Immigration and Border Protection staff vote 91% against pay offer

Sydney Airport
On a wing and a prayer … Immigration and Border Protection staff reject the government’s offer. Photo: Simon Clancy

As airport strikes hit day two of ten days of stoppages, staff from the Department of Immigration and Border Protection (DIBP), including the new Border Force, have voted decisively against the government’s pay offer of 3.4 per cent over three years.

There was a record turnout at the ballot with almost 82 per cent of the department’s staff casting their vote. The result was an emphatic ‘no’, with more than 91 per cent of unionised staff – more than 10,000 workers – voting to reject the agreement, which the Community and Public Sector Union (CPSU) said represented cuts to multiple allowances, leave and rights to arrangements such as flexible hours and part-time working.

The union warned last week that strikes by DIBP and Agriculture staff would affect international airports, cruise ships, freight, parcel and mail delivery centres around the country. Union staff are staging two-hour stoppages in the morning and evening at eight airports: Adelaide, Brisbane, Cairns, Coolangatta, Darwin, Melbourne Tullamarine, Perth and Sydney.

Queues and delays were reported at Sydney, Perth and Cairns Airports but travellers at Melbourne Tullamarine appeared unscathed by the industrial action so far. Sydney Airport has warned international travellers to arrive early and allow extra time to get through customs during the strike.

The CPSU said staff reported up to 500 people waiting in Sydney Airport’s departure hall with reported delays of up to 90 minutes.

DIBP staff staged strikes earlier this year in July, coinciding with the merger of the Australian Customs and Border Protection Service (ACBPS) and the Department of Immigration and Border Protection and the creation of the Australian Border Force on July 1.

Workers in other departments, including Human Services, the Tax Office, Defence, Veteran Affairs, Environment, Employment and the Australian Bureau of Statistics will strike from Thursday this week as the public sector enterprise bargaining process grinds on and into its eighteenth month.

CPSU National Secretary Nadine Flood appealed to the new Minister for Public Services Michaelia Cash, who took over from Eric Abetz on Monday, to heed the message workers were sending to the government.

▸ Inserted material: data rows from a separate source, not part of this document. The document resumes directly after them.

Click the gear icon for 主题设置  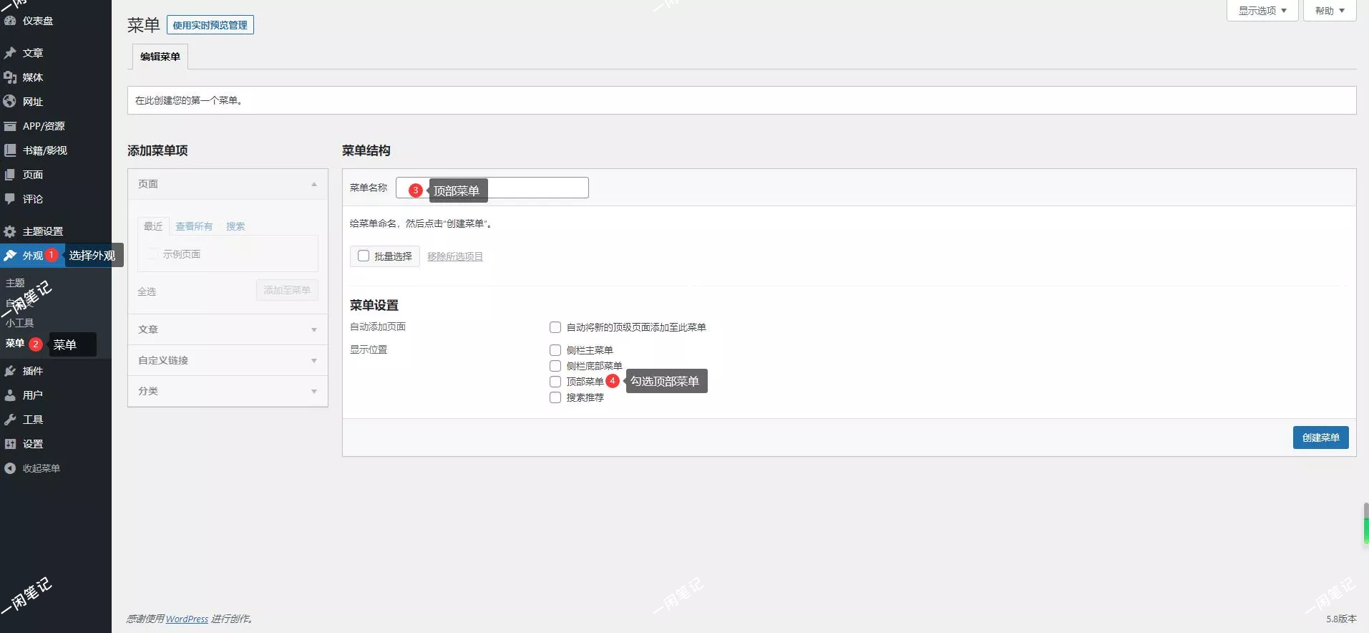pos(10,231)
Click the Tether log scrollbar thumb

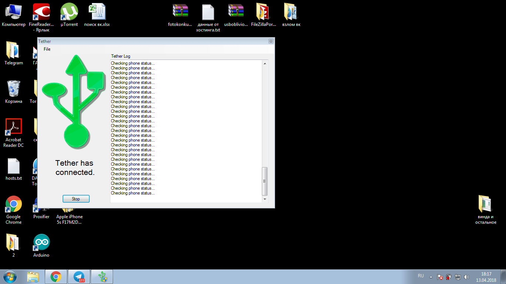click(x=264, y=181)
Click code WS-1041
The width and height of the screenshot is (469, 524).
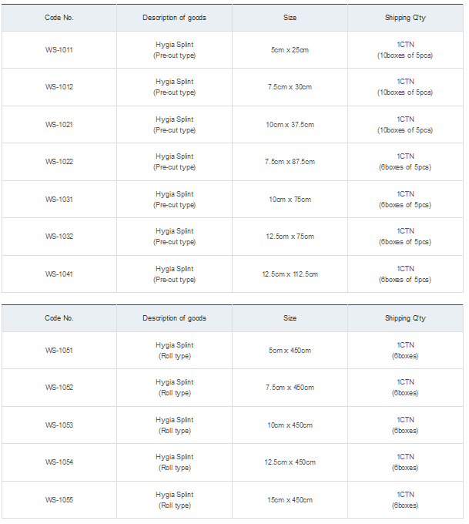coord(59,274)
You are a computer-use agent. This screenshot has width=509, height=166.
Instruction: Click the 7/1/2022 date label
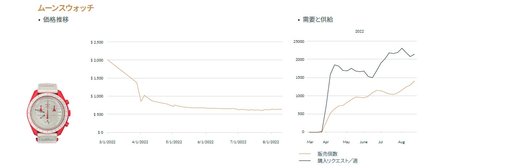click(238, 142)
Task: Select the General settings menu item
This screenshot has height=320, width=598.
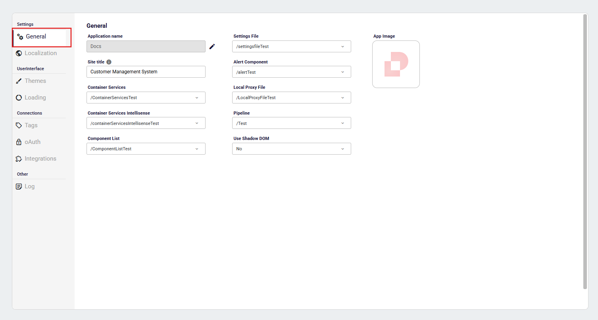Action: click(36, 36)

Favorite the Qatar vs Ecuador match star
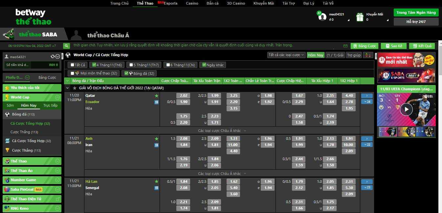pos(157,96)
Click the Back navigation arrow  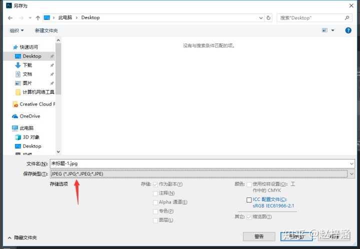10,18
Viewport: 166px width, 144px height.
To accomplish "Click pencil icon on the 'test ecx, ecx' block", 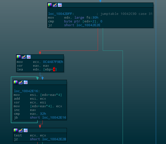I will (21, 130).
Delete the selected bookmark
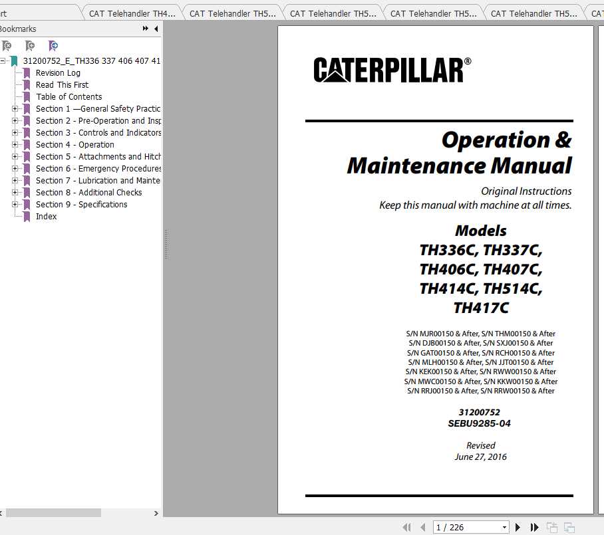This screenshot has width=604, height=535. (x=7, y=45)
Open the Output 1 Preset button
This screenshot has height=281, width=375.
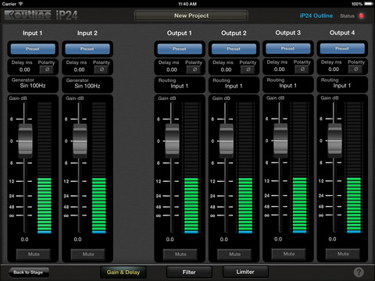tap(180, 49)
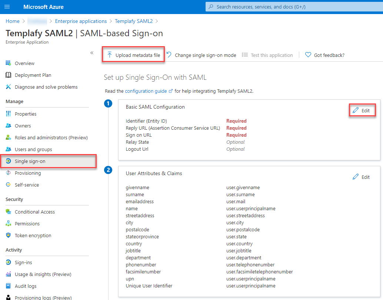
Task: Open Conditional Access under Security
Action: pos(34,212)
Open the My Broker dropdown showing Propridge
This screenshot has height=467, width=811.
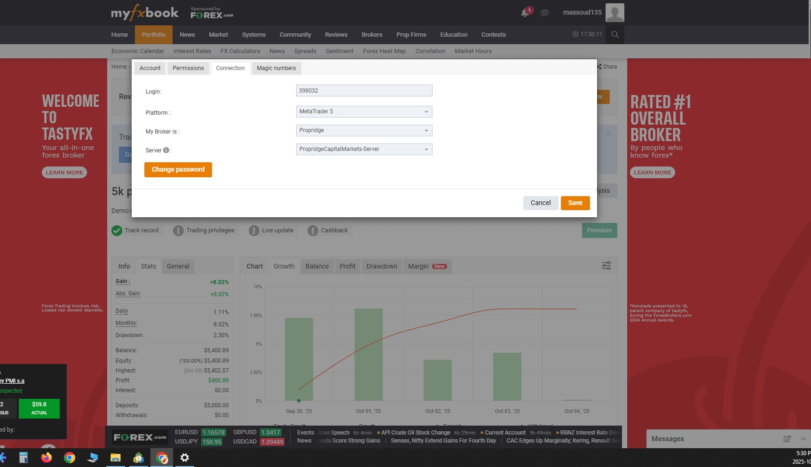364,130
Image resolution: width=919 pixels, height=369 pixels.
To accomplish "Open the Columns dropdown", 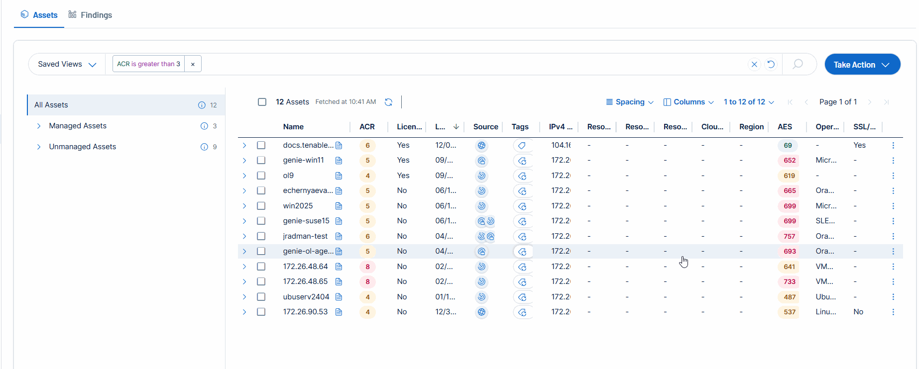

“Minister Cash has inherited a mess across Commonwealth Government agencies, with workers rejecting this draconian bargaining policy,” Ms Flood said. “More than 10,000 Border Protection workers have said ‘no’ to an unfair agreement that cut the take-home pay of many staff by $8000 a year or more.

“The creation of Border Force through this merger of Customs and Immigration has been difficult and divisive. What we’ve seen today is this workforce coming together to reject a fundamentally flawed agreement.”

Ms Flood said the numbers indicated that even middle managers who were being flown in to cover strike action must have voted strongly to reject the draft agreement.

Last night, Prime Minister Malcolm Turnbull said on ABC’s 7.30 program that his aim was to avoid conflict with unions.

“The industrial relations reform, which is – labour market reform, has been a very vexed one. It’s obviously been a pitched battle in some respects between the Government and the unions and business and the unions,” Mr Turnbull told the program.

“I think the important thing is to seek to explore ways in which we can achieve more flexibility, higher levels of employment, higher levels of business activity and do so in a way that reassures Australians, Australian workers in particular, that this is not threatening their conditions.

“The challenge for us is not to wage war with unions or the workers that they seek to represent, but really to explain what the challenges are and then lay out some reform options.”

Ms Flood challenged Mr Turnbull to return to the negotiating table and give some ground.

“Right now there is a massive group of working mums and dads, your own employees, who are worried and angry about cuts to their rights and conditions,” she said.

“I have asked Minister Cash to meet and discuss a sensible resolution to this 18-month impasse.”